A Day In The Life of A Pivotal Engineer

July 10, 2019 Oleksandr Slynko

Hi, my name is Oleksandr. I work at Pivotal in Dublin on Cloud Foundry. I will describe my typical day on the project Eirini. Project Eirini allows connecting the different container orchestrators to Cloud Foundry. We focus on Kubernetes. We have done the minimum work and now focusing on performance and security.

My day starts in Dart.

8:40 train from Blackrock.

I use the ten minutes to quickly filter my email and Slack messages. I archive boring ones and add reminders to things I want to answer or read through later. I don’t have too much time to read on the train. Sometimes, I just read a book.

I come to the office at about 9 am. I get breakfast and get ready for the standup. At 9:06 we have the office standup.

Usually, I have 15 more minutes before the team stand up. I do follow-ups and finish sorting my Slack and emails. If I don’t check the email by that time, I most probably won’t check it at all.

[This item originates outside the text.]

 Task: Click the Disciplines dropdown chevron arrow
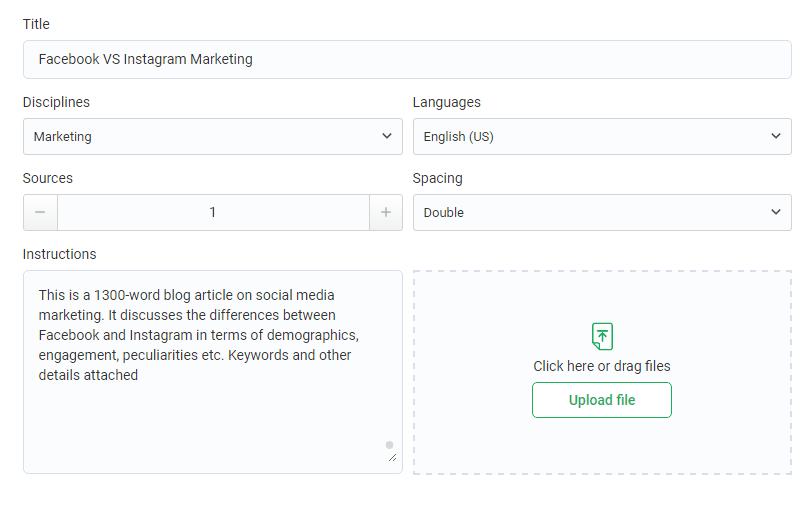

At 9:30 we have a team standup.

Daily Zoom 

We have a cross-company, cross-country standup. We have engineers from IBM, SAP and Pivotal working on Eirini. Interestingly enough, I’ve been working for most of my time in Pivotal on cross-company projects. I have been working for the last three years with people from different companies. I also worked in remote teams all the time. My only non-remote experience was during my first three months which I spend outside of Dublin. I like it. It lets me work from home. During the last six months, I have been working three days from home.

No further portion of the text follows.